- _Dataset content_
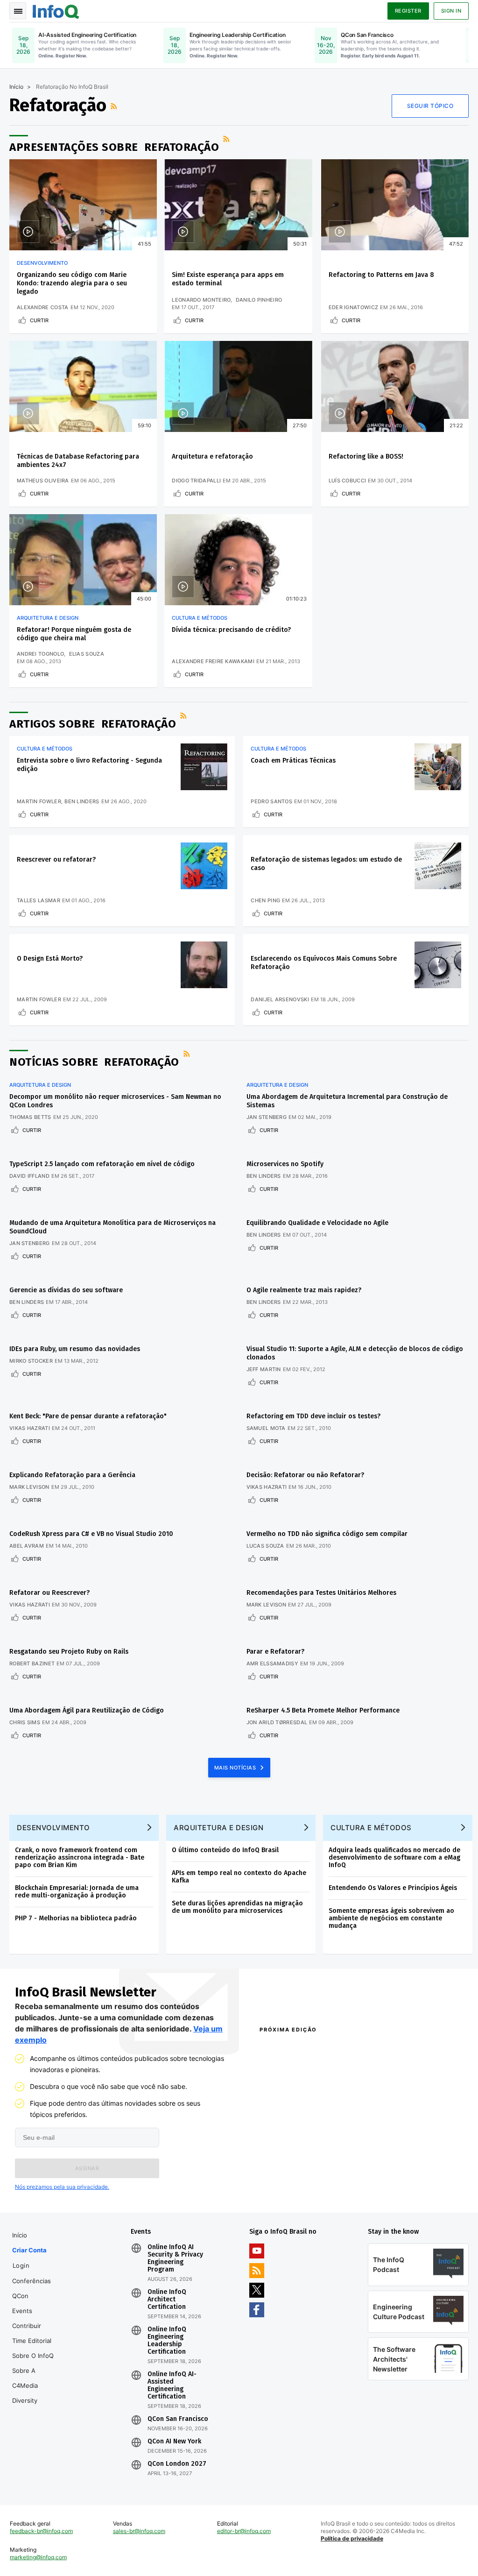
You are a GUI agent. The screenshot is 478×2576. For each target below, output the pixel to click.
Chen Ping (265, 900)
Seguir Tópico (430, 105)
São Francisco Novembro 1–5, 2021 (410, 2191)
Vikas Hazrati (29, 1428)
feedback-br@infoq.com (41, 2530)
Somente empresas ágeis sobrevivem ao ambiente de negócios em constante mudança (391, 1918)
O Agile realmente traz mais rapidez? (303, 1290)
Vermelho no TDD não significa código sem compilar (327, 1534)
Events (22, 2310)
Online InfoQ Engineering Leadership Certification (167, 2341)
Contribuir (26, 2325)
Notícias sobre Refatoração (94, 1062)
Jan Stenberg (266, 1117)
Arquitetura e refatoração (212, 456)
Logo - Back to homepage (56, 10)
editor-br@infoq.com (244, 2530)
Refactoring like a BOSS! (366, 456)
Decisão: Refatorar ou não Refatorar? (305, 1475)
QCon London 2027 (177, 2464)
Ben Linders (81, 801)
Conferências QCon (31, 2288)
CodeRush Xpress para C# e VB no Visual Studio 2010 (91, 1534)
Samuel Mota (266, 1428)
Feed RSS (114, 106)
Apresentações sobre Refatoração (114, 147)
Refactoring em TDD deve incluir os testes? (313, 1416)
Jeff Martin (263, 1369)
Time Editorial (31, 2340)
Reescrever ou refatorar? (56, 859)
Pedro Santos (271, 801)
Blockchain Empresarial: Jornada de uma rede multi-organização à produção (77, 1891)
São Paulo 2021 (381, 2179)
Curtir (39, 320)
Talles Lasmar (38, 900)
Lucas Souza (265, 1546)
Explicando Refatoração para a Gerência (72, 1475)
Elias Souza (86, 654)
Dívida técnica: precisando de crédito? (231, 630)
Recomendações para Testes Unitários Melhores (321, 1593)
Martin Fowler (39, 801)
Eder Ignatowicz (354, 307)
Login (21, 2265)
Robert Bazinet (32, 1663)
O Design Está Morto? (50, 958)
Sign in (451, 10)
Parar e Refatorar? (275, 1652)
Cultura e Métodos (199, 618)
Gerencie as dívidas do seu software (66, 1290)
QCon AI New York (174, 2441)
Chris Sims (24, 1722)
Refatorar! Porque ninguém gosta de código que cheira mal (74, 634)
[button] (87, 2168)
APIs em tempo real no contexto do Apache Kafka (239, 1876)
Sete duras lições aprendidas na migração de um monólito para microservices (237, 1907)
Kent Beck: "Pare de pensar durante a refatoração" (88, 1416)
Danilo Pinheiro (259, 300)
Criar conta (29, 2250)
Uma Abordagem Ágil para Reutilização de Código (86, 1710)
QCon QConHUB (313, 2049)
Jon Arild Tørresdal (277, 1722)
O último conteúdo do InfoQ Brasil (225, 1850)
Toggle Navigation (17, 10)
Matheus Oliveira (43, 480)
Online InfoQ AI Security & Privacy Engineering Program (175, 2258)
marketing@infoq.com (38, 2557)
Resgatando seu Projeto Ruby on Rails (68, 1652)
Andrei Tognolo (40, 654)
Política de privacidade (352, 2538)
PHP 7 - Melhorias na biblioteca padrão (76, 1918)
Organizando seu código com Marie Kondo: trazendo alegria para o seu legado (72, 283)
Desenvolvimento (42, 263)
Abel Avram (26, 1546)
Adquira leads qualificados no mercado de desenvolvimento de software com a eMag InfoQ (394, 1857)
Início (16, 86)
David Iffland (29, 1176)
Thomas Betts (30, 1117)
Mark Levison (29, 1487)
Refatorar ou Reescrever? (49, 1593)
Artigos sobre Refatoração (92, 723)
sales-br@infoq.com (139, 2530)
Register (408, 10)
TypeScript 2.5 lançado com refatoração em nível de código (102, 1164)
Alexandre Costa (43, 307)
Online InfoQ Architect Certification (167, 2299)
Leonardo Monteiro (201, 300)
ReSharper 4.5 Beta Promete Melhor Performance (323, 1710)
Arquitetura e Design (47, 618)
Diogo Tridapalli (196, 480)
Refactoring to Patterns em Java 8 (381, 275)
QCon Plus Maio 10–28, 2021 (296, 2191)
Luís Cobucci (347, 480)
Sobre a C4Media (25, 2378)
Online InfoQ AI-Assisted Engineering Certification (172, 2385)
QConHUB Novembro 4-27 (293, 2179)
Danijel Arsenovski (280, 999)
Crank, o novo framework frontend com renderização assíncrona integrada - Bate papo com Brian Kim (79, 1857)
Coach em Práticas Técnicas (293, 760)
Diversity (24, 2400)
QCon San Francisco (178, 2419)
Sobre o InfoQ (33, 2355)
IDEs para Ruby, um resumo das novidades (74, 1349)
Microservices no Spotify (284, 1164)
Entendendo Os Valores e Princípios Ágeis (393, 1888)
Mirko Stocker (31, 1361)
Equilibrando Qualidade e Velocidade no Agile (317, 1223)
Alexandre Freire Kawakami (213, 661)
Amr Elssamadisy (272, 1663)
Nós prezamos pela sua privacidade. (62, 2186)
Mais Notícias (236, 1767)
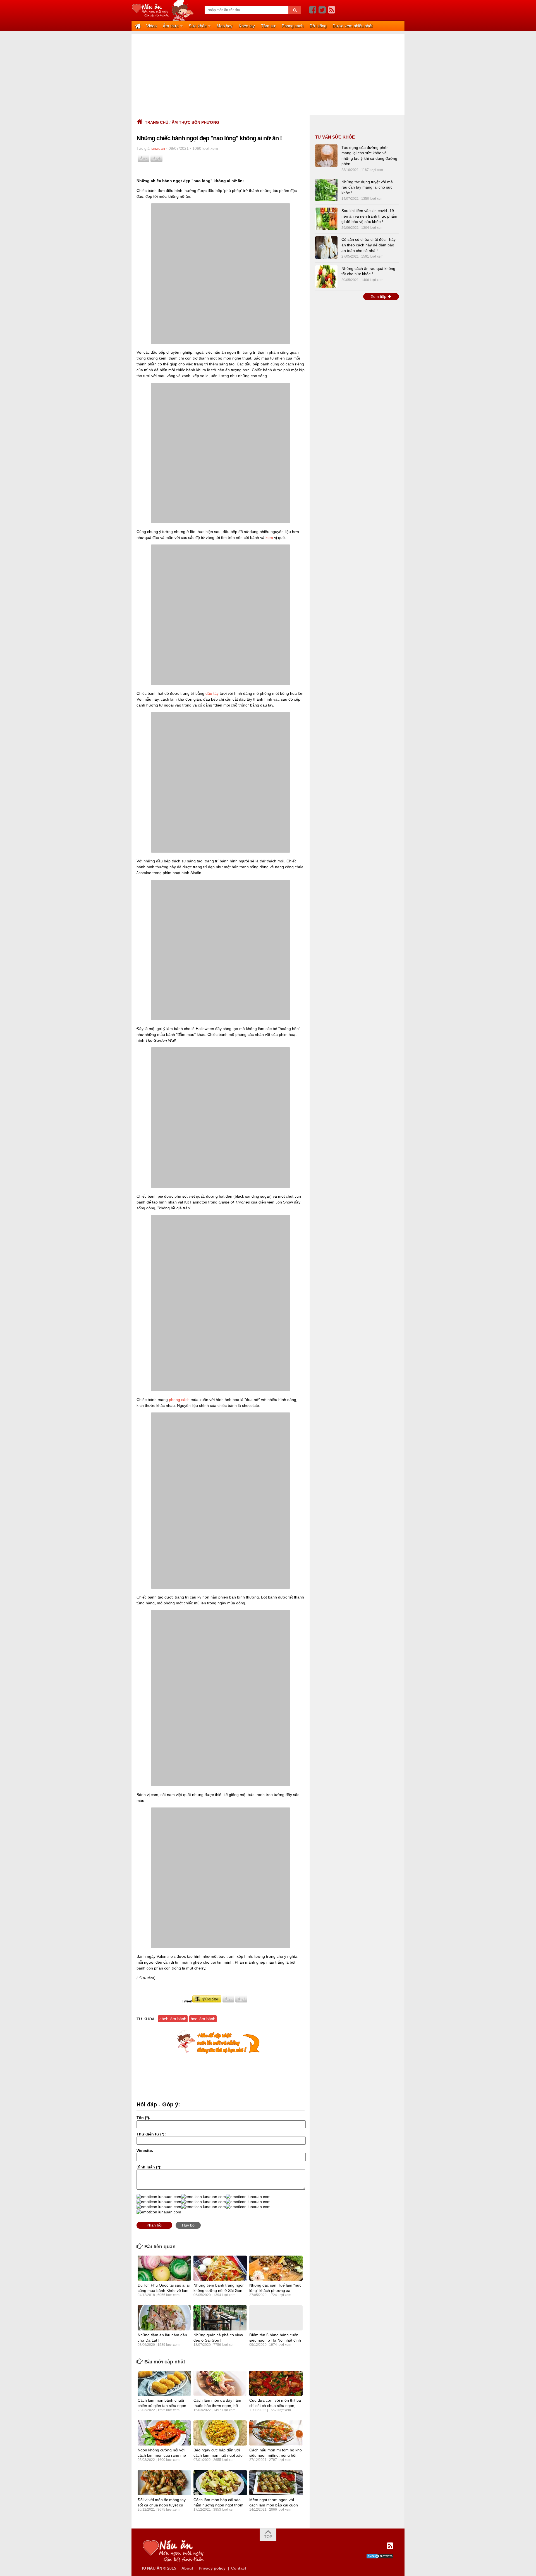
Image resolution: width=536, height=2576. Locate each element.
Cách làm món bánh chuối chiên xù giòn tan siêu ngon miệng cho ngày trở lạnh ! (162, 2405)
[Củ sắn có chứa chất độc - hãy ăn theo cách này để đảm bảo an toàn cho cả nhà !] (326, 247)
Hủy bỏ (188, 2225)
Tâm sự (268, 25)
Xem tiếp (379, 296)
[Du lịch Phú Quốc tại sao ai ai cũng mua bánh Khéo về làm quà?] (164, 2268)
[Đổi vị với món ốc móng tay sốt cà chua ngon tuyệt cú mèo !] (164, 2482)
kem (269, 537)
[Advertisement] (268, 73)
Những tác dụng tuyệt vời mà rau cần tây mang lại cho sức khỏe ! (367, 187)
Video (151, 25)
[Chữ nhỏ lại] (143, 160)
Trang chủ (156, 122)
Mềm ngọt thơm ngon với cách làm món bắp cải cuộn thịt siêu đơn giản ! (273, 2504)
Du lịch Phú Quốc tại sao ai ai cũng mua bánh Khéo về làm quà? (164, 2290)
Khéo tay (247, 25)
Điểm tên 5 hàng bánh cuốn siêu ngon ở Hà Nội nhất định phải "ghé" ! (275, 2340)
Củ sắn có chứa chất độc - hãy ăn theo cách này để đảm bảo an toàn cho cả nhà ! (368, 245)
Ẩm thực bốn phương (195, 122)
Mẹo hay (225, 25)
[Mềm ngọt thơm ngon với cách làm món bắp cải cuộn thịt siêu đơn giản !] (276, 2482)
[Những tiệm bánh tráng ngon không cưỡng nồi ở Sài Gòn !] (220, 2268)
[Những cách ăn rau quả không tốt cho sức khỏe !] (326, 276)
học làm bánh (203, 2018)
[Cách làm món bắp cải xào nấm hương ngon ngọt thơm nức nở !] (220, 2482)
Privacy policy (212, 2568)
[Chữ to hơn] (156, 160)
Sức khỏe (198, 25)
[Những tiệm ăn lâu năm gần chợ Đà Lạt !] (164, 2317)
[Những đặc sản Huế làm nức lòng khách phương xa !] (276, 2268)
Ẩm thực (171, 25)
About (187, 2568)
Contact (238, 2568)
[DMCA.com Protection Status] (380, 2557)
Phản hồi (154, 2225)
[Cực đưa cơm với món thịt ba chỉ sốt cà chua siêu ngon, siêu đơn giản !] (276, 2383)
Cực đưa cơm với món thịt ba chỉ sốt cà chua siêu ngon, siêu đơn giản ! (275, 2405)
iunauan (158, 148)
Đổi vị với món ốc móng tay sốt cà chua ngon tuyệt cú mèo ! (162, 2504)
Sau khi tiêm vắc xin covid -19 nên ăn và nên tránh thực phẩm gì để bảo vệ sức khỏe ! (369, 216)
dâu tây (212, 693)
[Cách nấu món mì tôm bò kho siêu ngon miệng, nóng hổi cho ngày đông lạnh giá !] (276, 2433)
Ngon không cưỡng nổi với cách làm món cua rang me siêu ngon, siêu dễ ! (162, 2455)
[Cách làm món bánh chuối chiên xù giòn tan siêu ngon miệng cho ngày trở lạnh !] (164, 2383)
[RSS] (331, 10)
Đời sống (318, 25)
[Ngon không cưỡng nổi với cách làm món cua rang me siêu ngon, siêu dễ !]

- _Task objective_
Of the lines above, quote exactly those from the one with "Mirko Stocker (31, 1361)" through the one with "Contact (238, 2568)", ends included; pictures stay out.

- _Task output_
Mirko Stocker (31, 1361)
Equilibrando Qualidade e Velocidade no Agile (317, 1223)
Alexandre Freire Kawakami (213, 661)
Amr Elssamadisy (272, 1663)
Nós prezamos pela sua privacidade. (62, 2186)
Mais Notícias (236, 1767)
Image resolution: width=536, height=2576. Locate each element.
Cách làm món bánh chuối chiên xù giòn tan siêu ngon miệng cho ngày trở lạnh ! (162, 2405)
[Củ sắn có chứa chất độc - hãy ăn theo cách này để đảm bảo an toàn cho cả nhà !] (326, 247)
Hủy bỏ (188, 2225)
Tâm sự (268, 25)
Xem tiếp (379, 296)
[Du lịch Phú Quốc tại sao ai ai cũng mua bánh Khéo về làm quà?] (164, 2268)
[Đổi vị với món ốc móng tay sốt cà chua ngon tuyệt cú mèo !] (164, 2482)
kem (269, 537)
[Advertisement] (268, 73)
Những tác dụng tuyệt vời mà rau cần tây mang lại cho sức khỏe ! (367, 187)
Video (151, 25)
[Chữ nhỏ lại] (143, 160)
Trang chủ (156, 122)
Mềm ngọt thơm ngon với cách làm món bắp cải cuộn thịt siêu đơn giản ! (273, 2504)
Du lịch Phú Quốc tại sao ai ai cũng mua bánh Khéo về làm quà? (164, 2290)
Khéo tay (247, 25)
Điểm tên 5 hàng bánh cuốn siêu ngon ở Hà Nội nhất định phải "ghé" ! (275, 2340)
Củ sắn có chứa chất độc - hãy ăn theo cách này để đảm bảo an toàn cho cả nhà ! (368, 245)
Ẩm thực bốn phương (195, 122)
Mẹo hay (225, 25)
[Mềm ngọt thơm ngon với cách làm món bắp cải cuộn thịt siêu đơn giản !] (276, 2482)
[Những tiệm bánh tráng ngon không cưỡng nồi ở Sài Gòn !] (220, 2268)
[Những cách ăn rau quả không tốt cho sức khỏe !] (326, 276)
học làm bánh (203, 2018)
[Cách làm món bắp cải xào nấm hương ngon ngọt thơm nức nở !] (220, 2482)
Privacy policy (212, 2568)
[Chữ to hơn] (156, 160)
Sức khỏe (198, 25)
[Những tiệm ăn lâu năm gần chợ Đà Lạt !] (164, 2317)
[Những đặc sản Huế làm nức lòng khách phương xa !] (276, 2268)
Ẩm thực (171, 25)
About (187, 2568)
Contact (238, 2568)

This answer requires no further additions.